Después observamos una mella en el rango 65-69 que coincide con los años de la posguerra, evidentemente la carestía, recordemos las cartillas de racionamiento, supuso un grave descenso de la natalidad en aquellos años. A partir de entonces se da un notable incremento de la población y de la tasa de natalidad que se dispara en los rangos 30-34 y 35-39, sin duda coincide con la década de los 60 y principios de los 70 cuando el desarrollismo impulsado por la tecnocracia del Opus Dei a través de los planes de desarrollo se tradujo en una mejora del nivel de vida de los españoles y por consiguiente en un incremento de la tasa natalidad en lo que se dio a conocer como Baby-Boom.
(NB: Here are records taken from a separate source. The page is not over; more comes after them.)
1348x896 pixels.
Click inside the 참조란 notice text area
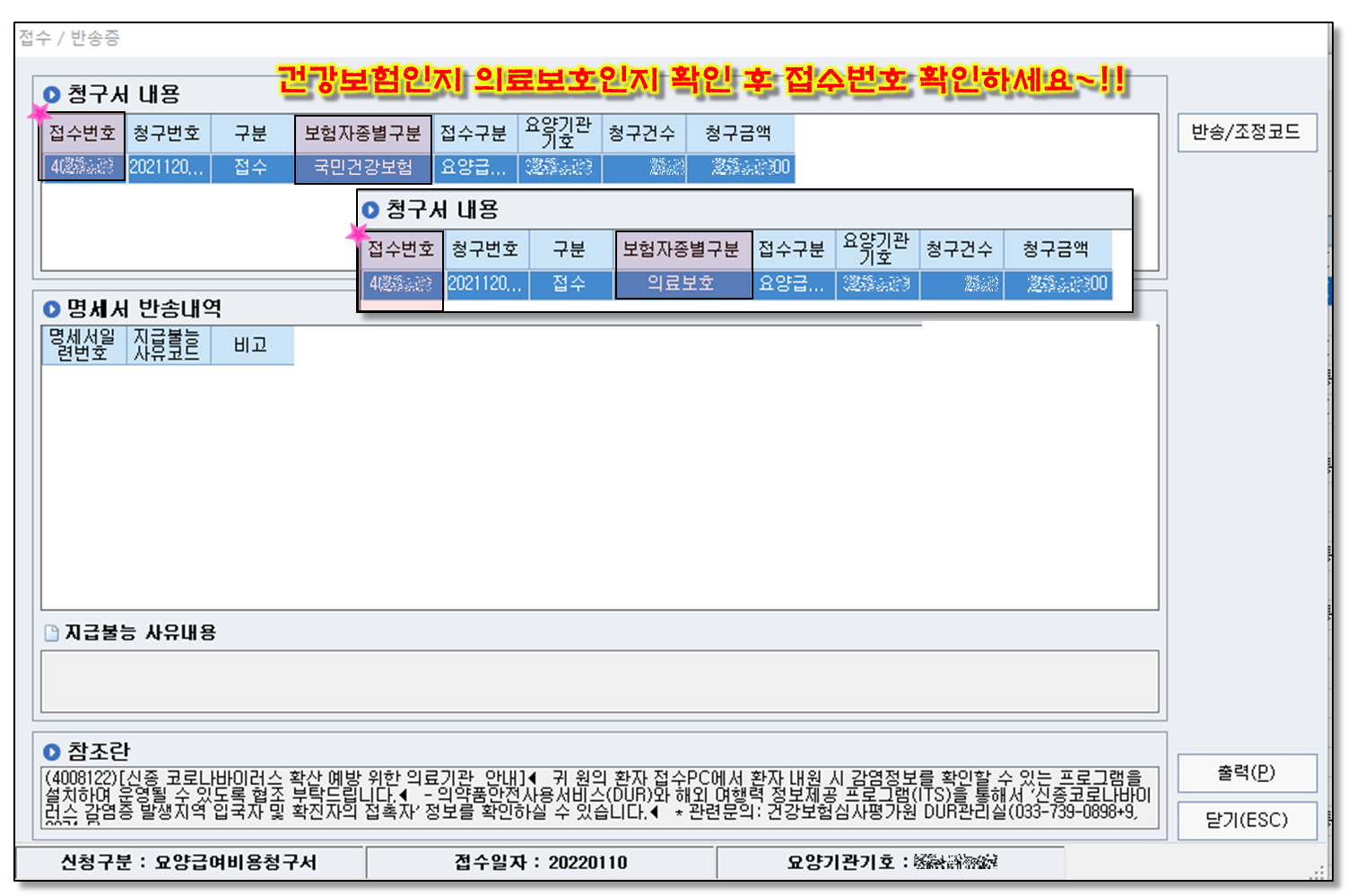coord(599,796)
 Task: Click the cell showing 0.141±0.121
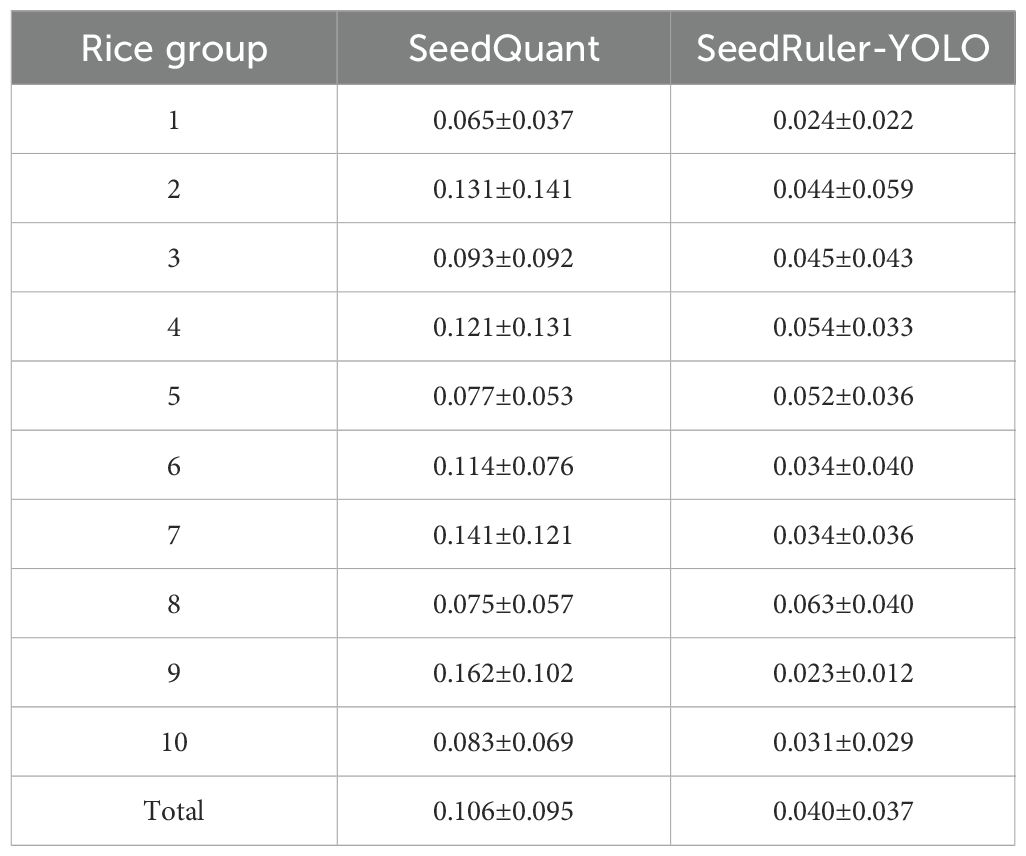coord(503,535)
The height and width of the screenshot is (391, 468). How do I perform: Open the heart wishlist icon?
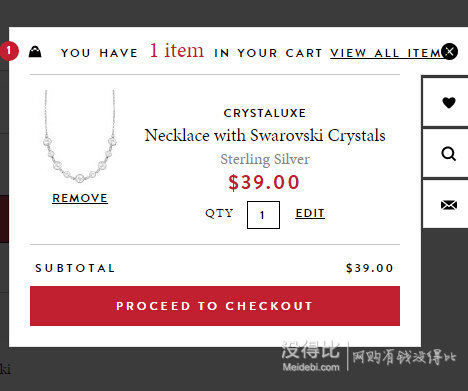tap(449, 102)
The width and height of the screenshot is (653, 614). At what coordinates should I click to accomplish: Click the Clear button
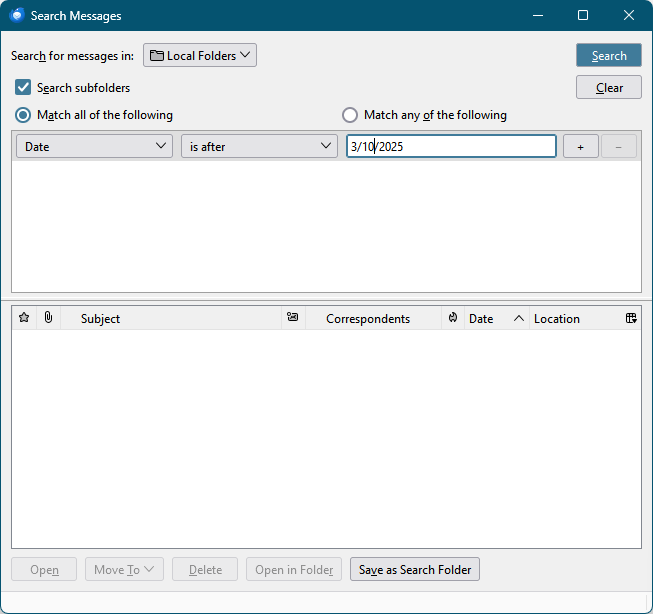(x=608, y=87)
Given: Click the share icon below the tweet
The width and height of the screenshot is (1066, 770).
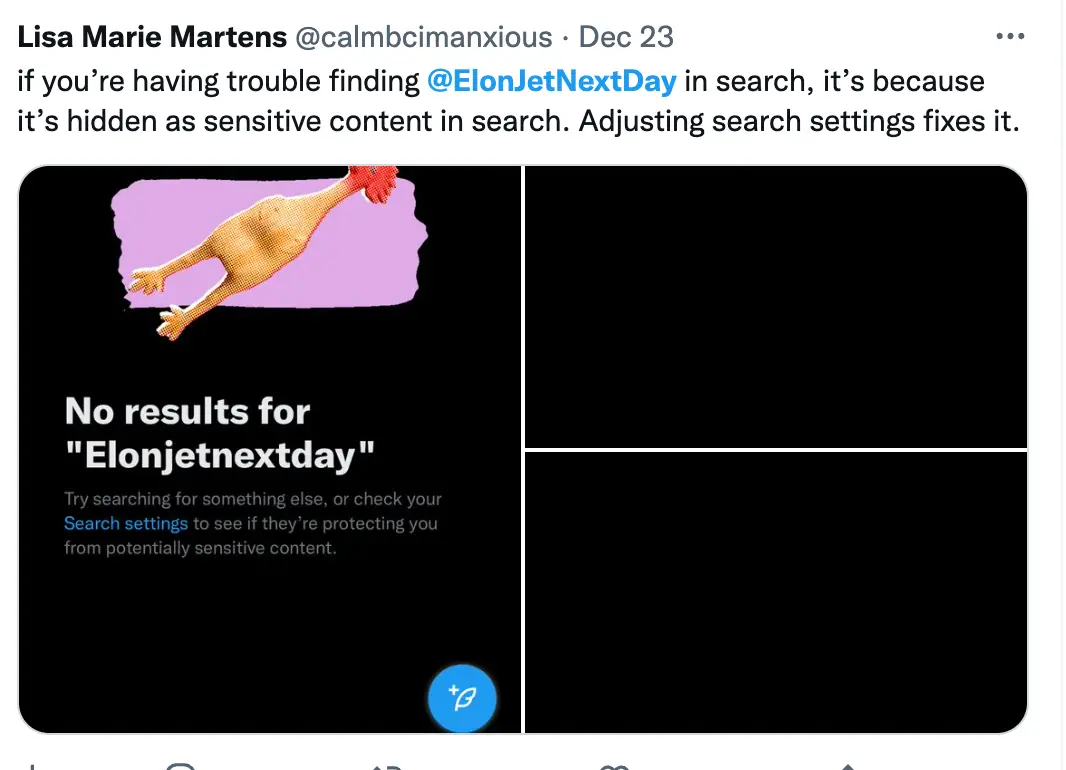Looking at the screenshot, I should pyautogui.click(x=850, y=766).
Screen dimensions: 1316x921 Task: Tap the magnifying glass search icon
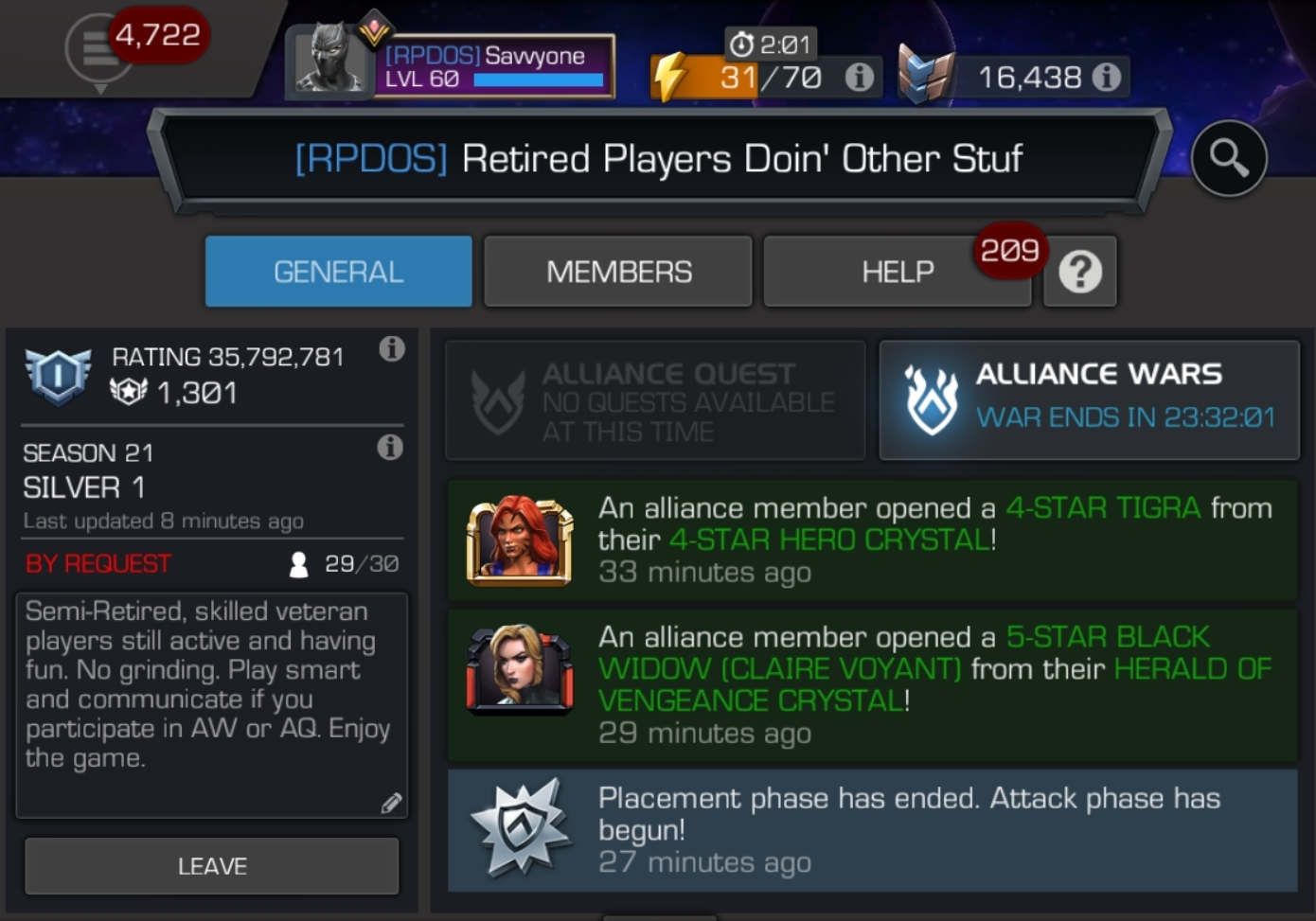coord(1229,158)
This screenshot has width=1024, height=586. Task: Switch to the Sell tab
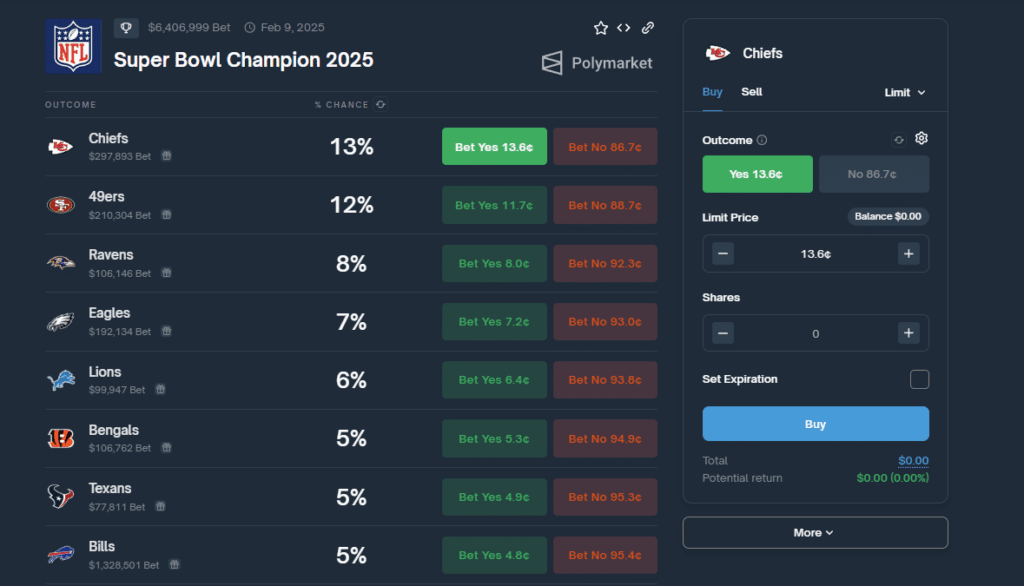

A partir de entonces la tasa de natalidad se reduce, sin duda motivada por el acceso de la mujer al mundo de trabajo, el difícil acceso a la vivienda, son años de gran inflación y de crisis, derivada de la crisis energética de 1973, poco después se entraría en la transición a la democracia y se daría un cambio en los valores morales, cada vez más desligados de la ideología eclesiástica y la legalización de métodos anticonceptivos que seguiría ahondando en un descenso de la natalidad hasta llegar tasas del 9% con un crecimiento de la población inferior al 1%. A partir del rango 5-9 la natalidad parece estancarse, sin duda debido al aporte de la población extranjera, que en los años siguientes conseguiría aumentar la natalidad en el país.

CONCLUSIONES: A partir de la pirámide de población constatamos que España tiene un modelo demográfico de transición que ha llegado a su última fase y es típico de países desarrollados. En la actualidad mantiene un crecimiento vegetativo del 0,63% y un número de hijos por mujer de 1,4, cifra insuficiente para el reemplazo generacional, además hay que tener en cuenta que más del 30% de la población es dependiente. Este genera enormes problemas a la hora del sostenimiento de los sistemas de cobertura social, en el 2012 en mitad de una gran crisis financiera, el gobierno nacional y de las autonomías se muestran incapaces de sostener los sistemas de pensiones, de educación y de sanidad. Algunas de las soluciones propuestas han sido el incremento de la edad de jubilación a 67 años, fórmulas de copago sanitario o la ampliación de las ratios de alumnos por aula.